The present invention relates to load balancing in parallel database systems.
Parallel database systems are known. Referring to FIG. 1, a block diagram is shown of a portion of an exemplary database system 100. The database system 100 shown is a parallel database system having multiple database nodes 101a-101n coupled to a communication medium 103 such as a bus, backplane, network segment, etc.
A database node 101n is illustrated in further detail. A database processor 111n is coupled via a bus 112n to an optional database co-processor 113n. Both the database processor 111n and the optional database co-processor 113n are coupled to memory 115n via buses 117n, 119n, and may be coupled to the same memory or to different memories. This parallel database configuration is merely exemplary of various configurations may be used to implement a database node of a parallel database system.
Parallel database systems allow for parallelization. FIG. 2 shows parallelization using traditional (explicit) shards, as is known in the art. With traditional shards, the database data and the associated management data (including indexes, strings, transaction state and schema catalog) are distributed across some number of address spaces (20), shown as in FIG. 2 as k address spaces. Within each address space is a subset of the database data (shown as data 0 through data k−1), as well as the associated indexes, strings, transaction states and schema catalog (22). Such parallelization may significantly improve search time.
In a parallel database system such as those of FIG. 1 and FIG. 2, data partitioning is often employed wherein tuples are partitioned according to a key value with different nodes being assigned tuples having key values within different assigned ranges or assigning tuples to nodes based on a hash of their key values. When the database is deployed using data partitioning, the number of tuples stored will ideally be balanced between the database nodes. In the course of database operation, the number of tuples stored may become unbalanced between database nodes. Such imbalance is referred to as data skew.

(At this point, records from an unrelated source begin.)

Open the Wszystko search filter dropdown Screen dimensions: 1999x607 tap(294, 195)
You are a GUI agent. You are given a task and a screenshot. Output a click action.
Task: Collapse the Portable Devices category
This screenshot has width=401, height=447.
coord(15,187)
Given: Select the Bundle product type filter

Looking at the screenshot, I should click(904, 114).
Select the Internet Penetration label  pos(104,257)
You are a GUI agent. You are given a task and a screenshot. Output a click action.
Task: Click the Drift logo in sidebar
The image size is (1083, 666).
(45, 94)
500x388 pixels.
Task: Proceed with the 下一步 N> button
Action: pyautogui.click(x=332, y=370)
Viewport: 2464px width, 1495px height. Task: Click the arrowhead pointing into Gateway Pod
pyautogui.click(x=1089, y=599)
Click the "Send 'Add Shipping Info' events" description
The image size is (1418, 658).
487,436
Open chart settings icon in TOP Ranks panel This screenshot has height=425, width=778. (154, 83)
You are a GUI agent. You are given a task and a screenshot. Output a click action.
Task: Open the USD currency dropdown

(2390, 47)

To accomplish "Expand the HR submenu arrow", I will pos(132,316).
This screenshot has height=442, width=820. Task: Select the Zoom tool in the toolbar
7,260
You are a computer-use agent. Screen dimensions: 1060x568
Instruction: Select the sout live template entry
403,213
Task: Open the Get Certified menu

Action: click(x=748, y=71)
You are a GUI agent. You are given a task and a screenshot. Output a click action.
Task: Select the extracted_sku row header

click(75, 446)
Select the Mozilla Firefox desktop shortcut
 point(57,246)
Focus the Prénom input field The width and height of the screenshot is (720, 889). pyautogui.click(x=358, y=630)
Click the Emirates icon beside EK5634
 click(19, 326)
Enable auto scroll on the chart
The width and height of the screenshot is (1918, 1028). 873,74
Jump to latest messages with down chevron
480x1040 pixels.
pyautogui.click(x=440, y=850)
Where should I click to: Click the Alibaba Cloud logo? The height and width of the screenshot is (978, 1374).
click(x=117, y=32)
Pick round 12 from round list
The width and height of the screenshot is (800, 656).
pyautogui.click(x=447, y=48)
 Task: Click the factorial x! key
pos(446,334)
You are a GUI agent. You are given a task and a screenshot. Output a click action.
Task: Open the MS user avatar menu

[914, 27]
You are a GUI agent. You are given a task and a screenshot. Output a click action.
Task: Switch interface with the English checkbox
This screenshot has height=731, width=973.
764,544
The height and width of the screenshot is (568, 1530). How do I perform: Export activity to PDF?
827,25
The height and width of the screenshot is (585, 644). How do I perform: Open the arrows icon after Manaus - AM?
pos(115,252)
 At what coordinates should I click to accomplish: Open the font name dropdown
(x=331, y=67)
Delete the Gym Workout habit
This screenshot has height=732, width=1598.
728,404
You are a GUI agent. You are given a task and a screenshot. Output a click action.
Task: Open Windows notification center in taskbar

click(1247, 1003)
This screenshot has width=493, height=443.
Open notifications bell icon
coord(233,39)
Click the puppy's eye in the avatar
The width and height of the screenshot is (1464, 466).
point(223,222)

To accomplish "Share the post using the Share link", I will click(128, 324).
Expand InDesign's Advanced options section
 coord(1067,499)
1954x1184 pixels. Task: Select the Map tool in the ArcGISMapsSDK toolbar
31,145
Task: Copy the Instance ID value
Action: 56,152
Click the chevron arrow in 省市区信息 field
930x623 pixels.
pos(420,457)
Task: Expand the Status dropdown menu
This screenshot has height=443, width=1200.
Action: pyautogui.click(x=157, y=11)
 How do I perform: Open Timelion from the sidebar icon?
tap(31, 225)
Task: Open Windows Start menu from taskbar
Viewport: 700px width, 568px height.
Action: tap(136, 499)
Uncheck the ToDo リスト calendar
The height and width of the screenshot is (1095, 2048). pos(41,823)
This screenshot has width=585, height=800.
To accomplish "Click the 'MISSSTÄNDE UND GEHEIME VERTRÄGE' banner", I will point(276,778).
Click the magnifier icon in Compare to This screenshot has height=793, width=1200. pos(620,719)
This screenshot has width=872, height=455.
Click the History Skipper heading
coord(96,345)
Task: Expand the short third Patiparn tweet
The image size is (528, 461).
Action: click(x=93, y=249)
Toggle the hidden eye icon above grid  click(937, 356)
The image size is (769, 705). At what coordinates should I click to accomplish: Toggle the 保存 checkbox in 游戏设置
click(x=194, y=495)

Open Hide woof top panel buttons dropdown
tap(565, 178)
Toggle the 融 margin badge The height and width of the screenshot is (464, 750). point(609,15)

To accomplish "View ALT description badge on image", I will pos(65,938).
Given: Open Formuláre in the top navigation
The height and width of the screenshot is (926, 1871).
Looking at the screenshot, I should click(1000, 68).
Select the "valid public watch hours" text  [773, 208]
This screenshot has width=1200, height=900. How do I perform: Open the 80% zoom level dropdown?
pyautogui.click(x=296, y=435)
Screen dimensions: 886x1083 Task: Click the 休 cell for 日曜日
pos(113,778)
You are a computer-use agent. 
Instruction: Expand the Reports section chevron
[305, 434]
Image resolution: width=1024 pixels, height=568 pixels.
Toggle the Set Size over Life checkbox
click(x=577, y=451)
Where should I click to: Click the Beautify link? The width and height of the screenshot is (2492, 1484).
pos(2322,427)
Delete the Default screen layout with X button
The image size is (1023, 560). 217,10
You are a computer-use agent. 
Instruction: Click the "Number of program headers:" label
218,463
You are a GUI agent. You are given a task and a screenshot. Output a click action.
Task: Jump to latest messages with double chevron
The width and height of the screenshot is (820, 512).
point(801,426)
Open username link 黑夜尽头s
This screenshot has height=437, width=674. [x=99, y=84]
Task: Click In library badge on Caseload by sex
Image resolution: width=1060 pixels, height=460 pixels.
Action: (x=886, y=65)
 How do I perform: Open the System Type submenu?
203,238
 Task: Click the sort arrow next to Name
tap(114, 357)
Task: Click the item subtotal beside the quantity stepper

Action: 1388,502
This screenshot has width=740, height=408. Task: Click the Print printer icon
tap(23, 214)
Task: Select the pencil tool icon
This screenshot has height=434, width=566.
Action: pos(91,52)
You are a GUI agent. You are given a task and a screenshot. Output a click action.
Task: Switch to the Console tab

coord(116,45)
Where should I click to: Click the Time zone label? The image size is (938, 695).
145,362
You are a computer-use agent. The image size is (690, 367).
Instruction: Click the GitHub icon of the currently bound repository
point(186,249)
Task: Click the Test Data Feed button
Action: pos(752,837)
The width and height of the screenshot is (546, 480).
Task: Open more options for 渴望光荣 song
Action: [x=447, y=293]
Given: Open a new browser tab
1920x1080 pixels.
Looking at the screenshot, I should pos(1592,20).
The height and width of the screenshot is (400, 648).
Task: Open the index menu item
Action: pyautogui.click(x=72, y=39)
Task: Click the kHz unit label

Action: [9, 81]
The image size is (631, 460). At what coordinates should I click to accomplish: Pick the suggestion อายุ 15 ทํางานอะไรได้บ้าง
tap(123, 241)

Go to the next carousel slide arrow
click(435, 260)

In parallel database systems data skew and execution skew are two well known obstacles to optimal performance of parallel database operations. Data skew occurs when tuples are unevenly distributed across the nodes of a database which can cause aggregate queries to perform only as good as the highest loaded node. Execution skew occurs when a query operation is imbalanced as it selects tuples from the nodes of a database. The present application addresses the problem of minimizing data skew on a parallel system where tuples are partitioned across the nodes according to a range partition scheme. The approach described herein is a system for monitoring and rebalancing data across the nodes so as to achieve an even distribution.
The context of the load balancing model described herein will be assumed to apply to shared-nothing parallel database architectures that partition data across nodes according to a range partitioning scheme. The goal of a load balancing architecture is to evenly distribute data across all the nodes of a database so that aggregate queries are executed with low response times. While the present application describes an approach for eliminating data skew, one could apply the same techniques to minimize execution skew.